ISDEX Falls Into October

Despite a Wednesday rally that saw 32 of its 50 members gain, it was another gloomy week for internet.com’s Internet Stock Index and tech stocks in general as Q3 earnings fears continue to haunt the market.

The ISDEX fell 3.9% in the week of trading ended Wednesday, slightly worse than the Nasdaq’s 3.6% drop. For the year, the ISDEX is down 16.2%.

Only eight ISDEX members gained for the week, led by America Online , with a 9.6% advance; Internet Security Systems , up 7.5%; Check Point Software Technologies (7.3%); and WebMD (7.1%).

The week’s big losers were DoubleClick , down 23.1%; BroadVision (-22.4%); and TIBCO Software , one of seven new ISDEX members (-22.0%).

Here’s how the six other ISDEX newbies performed in their debut:

Homestore.com          -1.7%
Wireless Facilities    -2.7%
Sycamore Networks      -2.8%
Terra Networks, S.A.   -8.6%
Liberate Technologies  -9.9%
Aether Systems        -14.3%

Though AOL wasn’t Wednesday’s biggest gainer, the decision by Warner Music and EMI to call off their merger pushed AOL shares to $61.40 by noon Thursday, a gain of 10.9% since Tuesday’s close.

AOL intends to merge with Warner’s parent company, Time Warner, but European regulators have threatened to oppose the union because of concerns that Warner and EMI would dominate the market for online music distribution.

Judging by the early ticker reaction, investors clearly believe scuttling the EMI merger removes a major obstacle to the AOL-Time Warner deal.
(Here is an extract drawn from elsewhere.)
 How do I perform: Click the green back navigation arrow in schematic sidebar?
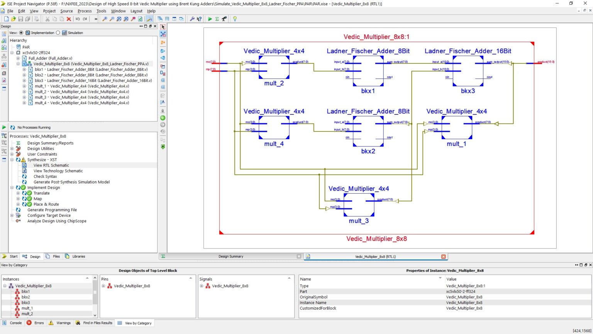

Should AOL manage to hang onto its two-day gain of 11% by the time regular trading hours end Thursday, it would be the first time since July 20 that AOL shares have closed above $60.

As promised in Wednesday’s StockTracker, here’s a quick look at the remaining new additions to the ISDEX:

Sycamore Networks

This Massachusetts-based maker of optical networking equipment sells its products to telcos, ISPs and cable operators looking to offer customers more bandwidth through existing fiber-optic networks.

Since I wrote about Sycamore in late August, shares have dropped below $100 from $141, despite a Q4 report showing sharp revenue growth and a net profit of $18.3 million, or 7 cents per share.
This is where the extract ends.